**Required work**
1. From the code in the bug report about `Kernel#caller_locations`, list every label passed to `x.report` in the benchmark.
2. Write the next part of the bug report about `Kernel#caller_locations`, picking up after its last line.

**Document**
○ ○ ○ ○

Bug #17031
closed`Kernel#caller_locations(m, n)` should be optimized
Description
Kernel#caller_locations(1, 1)
currently appears to needlessly allocate memory for the whole backtrace.
It allocates ~20kB for a 800-deep stacktrace, vs 1.6 kB for a shallow backtrace.
It is also much slower for long stacktraces: about 7x slower for a 800-deep backtrace than for a shallow one.
Test used:
def do_something
location = caller_locations(1, 1).first
end
def test(depth, trigger)
do_something if depth == trigger
test(depth - 1, trigger) unless depth == 0
end
require 'benchmark/ips'
Benchmark.ips do |x|
x.report (:short_backtrace ) {test(800,800)}
x.report (:long_backtrace ) {test(800, 0)}
x.report (:no_caller_locations) {test(800, -1)}
end
require 'memory_profiler'
MemoryProfiler.report { test(800,800) }.pretty_print(scale_bytes: true, detailed_report: false)
MemoryProfiler.report { test(800, 0) }.pretty_print(scale_bytes: true, detailed_report: false)
Found when checking memory usage on RuboCop.
Updated by Eregon (Benoit Daloze) over 4 years ago
Could you post the results of running that on your computer?
Then it's easier to see your point without needing to reproduce.
Updated by marcandre (Marc-Andre Lafortune) over 4 years ago
Sure
Calculating -------------------------------------
short_backtrace 28.315k (± 7.1%) i/s - 141.984k in 5.044733s
long_backtrace 24.168k (± 8.7%) i/s - 120.900k in 5.050243s
no_caller_locations 29.288k (± 2.5%) i/s - 148.359k in 5.068723s
Total allocated: 1.58 kB (3 objects)

○ ○ ○ ○

(Rows from a data source)
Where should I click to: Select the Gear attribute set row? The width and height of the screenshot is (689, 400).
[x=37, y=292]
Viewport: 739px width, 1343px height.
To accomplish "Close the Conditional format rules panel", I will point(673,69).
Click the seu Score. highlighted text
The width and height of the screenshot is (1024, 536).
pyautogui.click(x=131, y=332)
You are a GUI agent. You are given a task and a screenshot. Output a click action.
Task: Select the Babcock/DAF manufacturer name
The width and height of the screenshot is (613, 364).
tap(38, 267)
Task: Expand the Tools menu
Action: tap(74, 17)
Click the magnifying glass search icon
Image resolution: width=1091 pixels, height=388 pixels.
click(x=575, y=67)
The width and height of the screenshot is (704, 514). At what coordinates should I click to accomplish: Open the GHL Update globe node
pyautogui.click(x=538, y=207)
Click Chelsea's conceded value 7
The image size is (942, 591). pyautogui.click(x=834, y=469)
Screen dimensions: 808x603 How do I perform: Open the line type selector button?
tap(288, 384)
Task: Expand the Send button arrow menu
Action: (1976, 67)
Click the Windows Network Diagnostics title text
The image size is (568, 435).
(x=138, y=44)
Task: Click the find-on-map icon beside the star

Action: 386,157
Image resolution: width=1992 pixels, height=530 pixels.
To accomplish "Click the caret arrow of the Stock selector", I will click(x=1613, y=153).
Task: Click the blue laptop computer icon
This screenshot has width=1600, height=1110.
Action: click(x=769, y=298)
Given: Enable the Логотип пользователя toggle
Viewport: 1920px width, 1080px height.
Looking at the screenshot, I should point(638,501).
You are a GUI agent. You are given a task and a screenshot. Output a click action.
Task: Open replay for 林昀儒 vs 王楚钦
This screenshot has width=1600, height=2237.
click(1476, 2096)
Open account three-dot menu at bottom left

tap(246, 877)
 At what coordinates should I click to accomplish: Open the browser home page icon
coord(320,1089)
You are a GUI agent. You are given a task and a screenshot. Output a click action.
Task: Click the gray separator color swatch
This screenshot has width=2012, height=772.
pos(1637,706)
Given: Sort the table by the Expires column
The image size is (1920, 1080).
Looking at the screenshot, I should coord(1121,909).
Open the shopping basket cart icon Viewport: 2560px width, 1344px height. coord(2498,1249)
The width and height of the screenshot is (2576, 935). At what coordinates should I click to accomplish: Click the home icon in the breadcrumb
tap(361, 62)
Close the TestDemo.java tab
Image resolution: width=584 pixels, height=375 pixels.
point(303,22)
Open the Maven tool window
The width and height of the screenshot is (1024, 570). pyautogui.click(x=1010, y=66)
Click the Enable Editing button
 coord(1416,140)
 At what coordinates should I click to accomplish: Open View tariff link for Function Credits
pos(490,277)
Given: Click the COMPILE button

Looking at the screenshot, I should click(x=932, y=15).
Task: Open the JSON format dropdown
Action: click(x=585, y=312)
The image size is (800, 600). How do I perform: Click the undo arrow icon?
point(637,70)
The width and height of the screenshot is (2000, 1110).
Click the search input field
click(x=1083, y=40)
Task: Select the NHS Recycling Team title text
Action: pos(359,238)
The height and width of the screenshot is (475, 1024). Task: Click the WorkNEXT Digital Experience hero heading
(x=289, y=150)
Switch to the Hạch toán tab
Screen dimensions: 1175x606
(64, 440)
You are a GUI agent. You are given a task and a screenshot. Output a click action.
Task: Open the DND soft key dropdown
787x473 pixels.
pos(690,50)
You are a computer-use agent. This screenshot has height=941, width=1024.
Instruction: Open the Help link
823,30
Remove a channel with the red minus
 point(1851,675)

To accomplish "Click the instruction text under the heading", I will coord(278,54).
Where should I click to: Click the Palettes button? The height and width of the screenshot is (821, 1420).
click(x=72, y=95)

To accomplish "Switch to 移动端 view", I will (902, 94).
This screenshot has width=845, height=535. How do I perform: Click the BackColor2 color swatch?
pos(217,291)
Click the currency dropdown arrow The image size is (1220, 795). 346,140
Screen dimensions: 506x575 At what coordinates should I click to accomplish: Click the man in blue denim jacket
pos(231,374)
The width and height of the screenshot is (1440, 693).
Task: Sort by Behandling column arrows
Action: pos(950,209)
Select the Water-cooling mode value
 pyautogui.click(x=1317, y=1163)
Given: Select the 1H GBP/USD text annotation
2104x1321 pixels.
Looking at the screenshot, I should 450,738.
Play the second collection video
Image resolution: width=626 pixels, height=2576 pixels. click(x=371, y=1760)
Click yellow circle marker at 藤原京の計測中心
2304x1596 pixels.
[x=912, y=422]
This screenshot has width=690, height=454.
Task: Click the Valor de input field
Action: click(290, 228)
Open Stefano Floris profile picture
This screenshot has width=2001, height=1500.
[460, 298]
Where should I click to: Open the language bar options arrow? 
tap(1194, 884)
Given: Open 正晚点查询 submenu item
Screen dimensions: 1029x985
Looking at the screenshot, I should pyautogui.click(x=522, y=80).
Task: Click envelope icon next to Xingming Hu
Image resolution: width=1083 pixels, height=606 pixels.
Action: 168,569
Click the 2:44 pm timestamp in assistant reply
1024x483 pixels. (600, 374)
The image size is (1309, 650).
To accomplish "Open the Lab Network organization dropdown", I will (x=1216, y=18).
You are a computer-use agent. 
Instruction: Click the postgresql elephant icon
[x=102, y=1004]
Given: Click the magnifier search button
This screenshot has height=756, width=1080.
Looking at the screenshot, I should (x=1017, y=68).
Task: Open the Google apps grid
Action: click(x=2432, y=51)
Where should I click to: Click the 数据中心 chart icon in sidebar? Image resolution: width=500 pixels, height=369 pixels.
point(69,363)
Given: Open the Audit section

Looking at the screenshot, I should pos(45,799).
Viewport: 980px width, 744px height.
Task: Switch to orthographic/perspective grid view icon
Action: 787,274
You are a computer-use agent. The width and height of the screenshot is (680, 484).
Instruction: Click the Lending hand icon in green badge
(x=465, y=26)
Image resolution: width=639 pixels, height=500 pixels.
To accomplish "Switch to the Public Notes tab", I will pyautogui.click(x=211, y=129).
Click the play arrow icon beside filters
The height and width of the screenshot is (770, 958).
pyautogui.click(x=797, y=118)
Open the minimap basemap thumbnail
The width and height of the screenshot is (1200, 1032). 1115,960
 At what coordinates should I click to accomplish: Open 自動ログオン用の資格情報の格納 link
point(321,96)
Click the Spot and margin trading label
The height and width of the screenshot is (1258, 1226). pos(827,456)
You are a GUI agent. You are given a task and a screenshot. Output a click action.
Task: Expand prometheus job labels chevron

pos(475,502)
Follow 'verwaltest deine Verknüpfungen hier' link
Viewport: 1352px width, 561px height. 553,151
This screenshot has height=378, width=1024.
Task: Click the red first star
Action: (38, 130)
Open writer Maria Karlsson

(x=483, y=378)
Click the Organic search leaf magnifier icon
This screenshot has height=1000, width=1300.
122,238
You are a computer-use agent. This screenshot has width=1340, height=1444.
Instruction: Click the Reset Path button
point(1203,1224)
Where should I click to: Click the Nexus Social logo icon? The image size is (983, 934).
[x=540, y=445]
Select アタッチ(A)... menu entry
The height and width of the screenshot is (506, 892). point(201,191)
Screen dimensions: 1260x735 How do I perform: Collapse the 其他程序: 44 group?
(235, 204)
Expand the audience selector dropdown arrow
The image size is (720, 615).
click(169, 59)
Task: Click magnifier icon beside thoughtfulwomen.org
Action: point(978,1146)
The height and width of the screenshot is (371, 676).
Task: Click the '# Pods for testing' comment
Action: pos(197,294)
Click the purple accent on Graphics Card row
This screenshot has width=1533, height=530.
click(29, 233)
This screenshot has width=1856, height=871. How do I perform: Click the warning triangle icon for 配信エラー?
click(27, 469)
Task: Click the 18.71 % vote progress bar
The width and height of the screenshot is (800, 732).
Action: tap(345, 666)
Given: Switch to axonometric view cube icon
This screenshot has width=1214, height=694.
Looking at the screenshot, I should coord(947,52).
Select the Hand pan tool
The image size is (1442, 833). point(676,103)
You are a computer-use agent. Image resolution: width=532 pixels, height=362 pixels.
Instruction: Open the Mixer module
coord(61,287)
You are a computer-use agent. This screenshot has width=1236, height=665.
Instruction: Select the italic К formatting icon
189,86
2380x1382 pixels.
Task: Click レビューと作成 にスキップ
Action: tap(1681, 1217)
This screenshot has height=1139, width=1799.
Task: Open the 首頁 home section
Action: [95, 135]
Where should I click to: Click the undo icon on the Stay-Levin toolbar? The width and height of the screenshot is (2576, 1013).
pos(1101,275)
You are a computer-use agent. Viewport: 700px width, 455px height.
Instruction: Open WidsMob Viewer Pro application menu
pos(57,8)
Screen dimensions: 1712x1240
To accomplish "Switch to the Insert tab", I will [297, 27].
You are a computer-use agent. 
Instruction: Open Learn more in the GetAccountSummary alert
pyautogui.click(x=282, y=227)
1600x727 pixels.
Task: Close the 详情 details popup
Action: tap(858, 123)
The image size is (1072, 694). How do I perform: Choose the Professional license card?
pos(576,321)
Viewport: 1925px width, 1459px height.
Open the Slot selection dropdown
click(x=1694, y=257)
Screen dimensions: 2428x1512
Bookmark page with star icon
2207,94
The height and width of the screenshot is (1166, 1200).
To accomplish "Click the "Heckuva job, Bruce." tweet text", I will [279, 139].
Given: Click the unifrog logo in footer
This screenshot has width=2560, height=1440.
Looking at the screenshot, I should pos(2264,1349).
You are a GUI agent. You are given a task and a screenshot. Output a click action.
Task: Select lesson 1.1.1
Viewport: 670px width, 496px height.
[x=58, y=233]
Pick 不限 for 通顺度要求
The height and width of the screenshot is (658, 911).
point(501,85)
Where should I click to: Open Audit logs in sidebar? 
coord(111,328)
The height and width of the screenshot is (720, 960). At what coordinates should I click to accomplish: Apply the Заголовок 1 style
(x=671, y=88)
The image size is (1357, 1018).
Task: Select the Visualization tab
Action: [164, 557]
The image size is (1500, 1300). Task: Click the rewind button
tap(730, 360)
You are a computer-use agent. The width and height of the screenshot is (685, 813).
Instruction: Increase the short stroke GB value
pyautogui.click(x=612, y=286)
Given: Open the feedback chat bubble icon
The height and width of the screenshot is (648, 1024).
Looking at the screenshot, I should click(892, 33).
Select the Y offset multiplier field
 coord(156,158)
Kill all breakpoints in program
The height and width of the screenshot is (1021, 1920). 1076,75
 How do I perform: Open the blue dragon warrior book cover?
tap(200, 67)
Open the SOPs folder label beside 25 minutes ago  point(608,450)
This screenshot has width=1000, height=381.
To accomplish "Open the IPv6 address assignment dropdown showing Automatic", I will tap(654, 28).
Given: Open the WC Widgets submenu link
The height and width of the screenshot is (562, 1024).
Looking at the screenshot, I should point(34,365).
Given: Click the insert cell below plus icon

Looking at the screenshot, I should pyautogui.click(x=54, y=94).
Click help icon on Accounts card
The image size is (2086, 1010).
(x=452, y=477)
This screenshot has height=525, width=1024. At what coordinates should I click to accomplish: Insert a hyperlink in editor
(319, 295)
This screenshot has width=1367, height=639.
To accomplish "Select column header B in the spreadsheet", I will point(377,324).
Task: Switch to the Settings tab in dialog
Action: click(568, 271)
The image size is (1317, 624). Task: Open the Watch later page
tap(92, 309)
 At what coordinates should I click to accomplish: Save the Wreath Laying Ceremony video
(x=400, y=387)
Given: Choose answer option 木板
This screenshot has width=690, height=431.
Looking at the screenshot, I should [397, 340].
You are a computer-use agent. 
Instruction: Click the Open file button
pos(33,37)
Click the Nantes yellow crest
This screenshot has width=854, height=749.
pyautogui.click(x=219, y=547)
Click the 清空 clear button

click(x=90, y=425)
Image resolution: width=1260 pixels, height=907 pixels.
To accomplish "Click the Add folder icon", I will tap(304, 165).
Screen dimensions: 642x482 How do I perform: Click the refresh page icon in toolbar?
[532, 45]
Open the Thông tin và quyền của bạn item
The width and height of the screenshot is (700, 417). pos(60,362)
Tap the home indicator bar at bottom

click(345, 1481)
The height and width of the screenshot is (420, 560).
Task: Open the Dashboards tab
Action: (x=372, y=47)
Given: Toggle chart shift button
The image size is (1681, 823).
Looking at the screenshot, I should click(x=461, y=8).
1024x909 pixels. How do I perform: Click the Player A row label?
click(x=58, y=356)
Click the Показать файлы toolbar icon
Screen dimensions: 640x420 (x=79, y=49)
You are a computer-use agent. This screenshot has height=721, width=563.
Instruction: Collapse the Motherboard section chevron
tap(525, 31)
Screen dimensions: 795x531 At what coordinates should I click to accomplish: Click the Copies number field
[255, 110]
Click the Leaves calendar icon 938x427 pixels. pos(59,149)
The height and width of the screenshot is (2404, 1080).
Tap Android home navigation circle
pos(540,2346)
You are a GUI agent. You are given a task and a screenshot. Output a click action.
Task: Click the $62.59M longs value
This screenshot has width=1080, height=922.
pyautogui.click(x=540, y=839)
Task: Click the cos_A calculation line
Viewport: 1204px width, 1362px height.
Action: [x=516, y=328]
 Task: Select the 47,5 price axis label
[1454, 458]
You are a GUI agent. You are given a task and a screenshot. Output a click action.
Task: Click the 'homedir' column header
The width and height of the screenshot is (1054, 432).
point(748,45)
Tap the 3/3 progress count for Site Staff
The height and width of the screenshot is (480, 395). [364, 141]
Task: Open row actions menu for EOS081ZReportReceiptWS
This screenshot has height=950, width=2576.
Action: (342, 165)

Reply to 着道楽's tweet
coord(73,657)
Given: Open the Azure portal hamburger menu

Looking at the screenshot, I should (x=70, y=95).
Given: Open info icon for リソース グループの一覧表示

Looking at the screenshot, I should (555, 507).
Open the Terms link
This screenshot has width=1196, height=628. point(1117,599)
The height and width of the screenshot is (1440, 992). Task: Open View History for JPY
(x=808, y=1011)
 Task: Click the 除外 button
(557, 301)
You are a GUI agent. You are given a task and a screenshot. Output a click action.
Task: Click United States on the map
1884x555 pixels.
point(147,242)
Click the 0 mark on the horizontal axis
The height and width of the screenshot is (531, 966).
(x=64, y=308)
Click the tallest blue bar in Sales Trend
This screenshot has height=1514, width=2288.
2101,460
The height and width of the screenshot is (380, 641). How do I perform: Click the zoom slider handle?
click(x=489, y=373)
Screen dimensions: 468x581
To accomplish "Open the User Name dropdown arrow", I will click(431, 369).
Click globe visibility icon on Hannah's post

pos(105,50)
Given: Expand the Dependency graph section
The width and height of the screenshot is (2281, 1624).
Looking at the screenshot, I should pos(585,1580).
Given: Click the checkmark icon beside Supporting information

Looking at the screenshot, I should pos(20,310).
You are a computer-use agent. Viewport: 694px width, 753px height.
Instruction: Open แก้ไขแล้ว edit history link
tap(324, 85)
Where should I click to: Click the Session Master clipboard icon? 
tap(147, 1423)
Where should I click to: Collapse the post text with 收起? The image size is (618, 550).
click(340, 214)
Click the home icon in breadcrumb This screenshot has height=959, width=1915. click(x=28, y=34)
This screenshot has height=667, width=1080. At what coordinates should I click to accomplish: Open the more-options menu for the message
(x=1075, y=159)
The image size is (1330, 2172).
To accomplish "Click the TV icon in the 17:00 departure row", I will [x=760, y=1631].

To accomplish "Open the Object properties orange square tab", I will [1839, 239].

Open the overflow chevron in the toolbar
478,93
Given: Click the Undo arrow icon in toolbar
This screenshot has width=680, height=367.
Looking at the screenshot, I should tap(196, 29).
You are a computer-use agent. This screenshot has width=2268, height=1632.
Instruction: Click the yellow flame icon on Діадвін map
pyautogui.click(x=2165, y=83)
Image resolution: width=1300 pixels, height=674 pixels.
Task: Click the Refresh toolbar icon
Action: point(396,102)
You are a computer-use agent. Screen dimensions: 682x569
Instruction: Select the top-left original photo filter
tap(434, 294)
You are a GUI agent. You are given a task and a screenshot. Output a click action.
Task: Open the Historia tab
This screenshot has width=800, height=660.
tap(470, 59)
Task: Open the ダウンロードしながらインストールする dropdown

○ ○ ○ ○

**Task results**
1. short_backtrace, long_backtrace, no_caller_locations

2.
Total retained: 0 B (0 objects)
Total allocated: 19.58 kB (3 objects)
Total retained: 0 B (0 objects)
I got a factor 6.2 this time: (1/24.168-1/29.288)/(1/28.315-1/29.288)
Updated by jeremyevans0 (Jeremy Evans) over 4 years ago
Reviewing the related code in vm_backtrace.c, you are correct. This occurs both for caller
and caller_locations
. The entire internal backtrace object is generated by rb_ec_backtrace_object
, and then passed to a function that looks at specific parts of it to generate the strings or Thread::Backtrace::Location objects. To fix this would require changing the logic so that rb_ec_backtrace_object
was passed the starting level and number of frames.
Updated by jeremyevans0 (Jeremy Evans) over 4 years ago
I've added a pull request that addresses this issue: https://github.com/ruby/ruby/pull/3357
Updated by ko1 (Koichi Sasada) over 4 years ago
Thank you Jeremy!
Great patch!
Updated by jeremyevans (Jeremy Evans) over 4 years ago
- Status changed from Open to Closed
Applied in changeset git|f2d7461e85053cb084e10999b0b8019b0c29e66e.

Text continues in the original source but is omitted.